People with a history of heavy smoking should receive annual lung cancer screenings beginning at age 50, the U.S. Preventive Services Task Force (USPSTF) proposes in a draft recommendation. This update of USPSTF guidance from 2014 lowers the screening age from 55, while also decreasing the pack-year eligibility from 30 to 20.
The USPSTF considers this a “B recommendation,” meaning there is a “high certainty that the net benefit is moderate or there is moderate certainty that the net benefit is moderate to substantial.”
Some 228,820 individuals will be diagnosed with lung cancer in 2020, with smoking being responsible for 90% of all cases. Those who have smoked for 20 or more pack-years in their lifetime, still smoke or have stopped smoking sometime in the last 15 years are considered to be at high risk of developing lung cancer. A pack-year is equal to smoking one pack, containing 20 cigarettes, everyday for a year. Increasing age is another important risk factor for lung cancer. With an overall five-year survival rate of only 21%, lung cancer detected early is more easily treated.
The USPSTF draft advises that people between the ages of 50 and 80 who have been smoking for 20 pack-years, and who currently smoke or have given it up within the last 15 years, should undergo annual low-dose computed tomography (CT) scans. Compared to methods like chest x-ray and sputum cytology, CT scans are considered more sensitive and specific, especially for those at high risk. These screens need not be done if an individual has not smoked for 15 years or has a health condition with reduced life expectancy or one that precludes having lung surgery.
These new guidelines will nearly double the number of people that meet the criteria for lung cancer screening.
“New evidence provides proof that there are real benefits to starting to screen at a younger age and among people with lighter smoking history,” USPSTF member Michael J. Barry, MD, of Massachusetts General Hospital, said in a press release.
The Task Force members analyzed seven randomized clinical trials that assessed the sensitivity, specificity or prognostic use of low-dose CT screening for lung cancer, of which only two made the cut.
The National Lung Cancer Screening Trial (NLST) included 53,454 participants aged 55 to 74 years with a smoking history of at least 30 pack-years. The Nederlands-Leuvens Longkanker Screenings Onderzoek (NELSON) trial included 15,792 participants aged 50 to 74 years who smoked three-quarters of a pack per day for more than 25 years or half a pack per day for more than 30 years. While the NLST included current smokers and those who had quit within the last 15 years, the NELSON trial included current smokers and those who had quit within the last 10 years.
While the NLST showed that screening improved both lung cancer mortality and overall mortality, the NELSON trial only saw reduced mortality from lung cancer. In the NLST, 323 screenings would be needed over six and a half years of follow-up to prevent a single lung cancer-related death. In the NELSON trial, 130 screenings over 10 years of follow-up would be needed to prevent a single lung cancer death.
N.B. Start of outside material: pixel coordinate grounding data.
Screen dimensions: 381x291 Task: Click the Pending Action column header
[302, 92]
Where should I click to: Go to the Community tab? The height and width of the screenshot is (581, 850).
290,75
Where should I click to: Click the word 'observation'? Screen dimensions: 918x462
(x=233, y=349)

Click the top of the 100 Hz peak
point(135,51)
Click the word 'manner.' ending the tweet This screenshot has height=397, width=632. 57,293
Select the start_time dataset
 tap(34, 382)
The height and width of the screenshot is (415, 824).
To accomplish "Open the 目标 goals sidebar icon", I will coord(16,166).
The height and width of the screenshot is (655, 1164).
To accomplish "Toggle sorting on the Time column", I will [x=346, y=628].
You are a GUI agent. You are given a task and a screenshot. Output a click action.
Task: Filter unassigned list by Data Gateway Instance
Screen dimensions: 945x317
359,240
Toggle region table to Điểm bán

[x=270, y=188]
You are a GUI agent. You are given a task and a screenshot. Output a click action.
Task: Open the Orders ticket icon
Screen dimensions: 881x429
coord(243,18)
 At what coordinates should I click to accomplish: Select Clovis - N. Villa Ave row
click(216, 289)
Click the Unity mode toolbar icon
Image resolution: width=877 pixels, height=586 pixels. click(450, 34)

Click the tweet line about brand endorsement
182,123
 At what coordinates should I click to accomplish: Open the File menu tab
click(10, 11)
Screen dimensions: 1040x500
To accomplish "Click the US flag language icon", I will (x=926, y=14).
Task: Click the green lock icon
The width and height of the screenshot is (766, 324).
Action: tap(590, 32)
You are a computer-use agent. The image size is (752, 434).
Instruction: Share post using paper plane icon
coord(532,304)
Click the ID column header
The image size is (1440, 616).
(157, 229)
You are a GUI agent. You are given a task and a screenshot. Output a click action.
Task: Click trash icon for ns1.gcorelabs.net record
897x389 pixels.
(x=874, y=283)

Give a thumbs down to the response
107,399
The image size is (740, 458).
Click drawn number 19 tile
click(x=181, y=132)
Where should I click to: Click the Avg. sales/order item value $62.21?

The NLST screened participants annually for three years, while the NELSON trial screened at intervals of one year, two years and two and a half years. Modelling studies found that annual screening with low-dose CT screening is more beneficial in lowering lung cancer mortality and adding to life span than biennial screening.
These new recommendations will catch more cases earlier, improve mortality rates and add to life years. On the other hand, CT screening can sometimes lead to false positives, require needless follow-up tests and invasive procedures, and increase stress, anxiety and radiation exposure. But these issues are considered only moderately harmful.
The draft suggests that these new changes will reduce racial disparities in lung cancer screening. Based on the old recommendation, 17% of Black smokers met the criteria for screening compared with 31% of white smokers.
Black people and women smoke fewer cigarettes than white men. But Black people are more likely to develop lung cancer than white people, especially at lower levels of smoking.
“Some really good news from the changes to this recommendation is that it will mean more people are eligible for screening, including notably more African Americans and women,” USPSTF member John B. Wong, MD, a clinician at Tufts Medical Center, Boston, said in the release. “Making screening for lung cancer available to people who have smoked less over time will help doctors support the health and potentially save the lives of more of their African American and female patients.”
The USPSTF’s draft recommendation statement is open for public comment until August 3, 2020. “The task force feels very strongly about transparency and making recommendations,” Barry told STAT. “Anyone can comment. And we take those comments very seriously and can commonly tweak recommendations to help make things more clear for all.”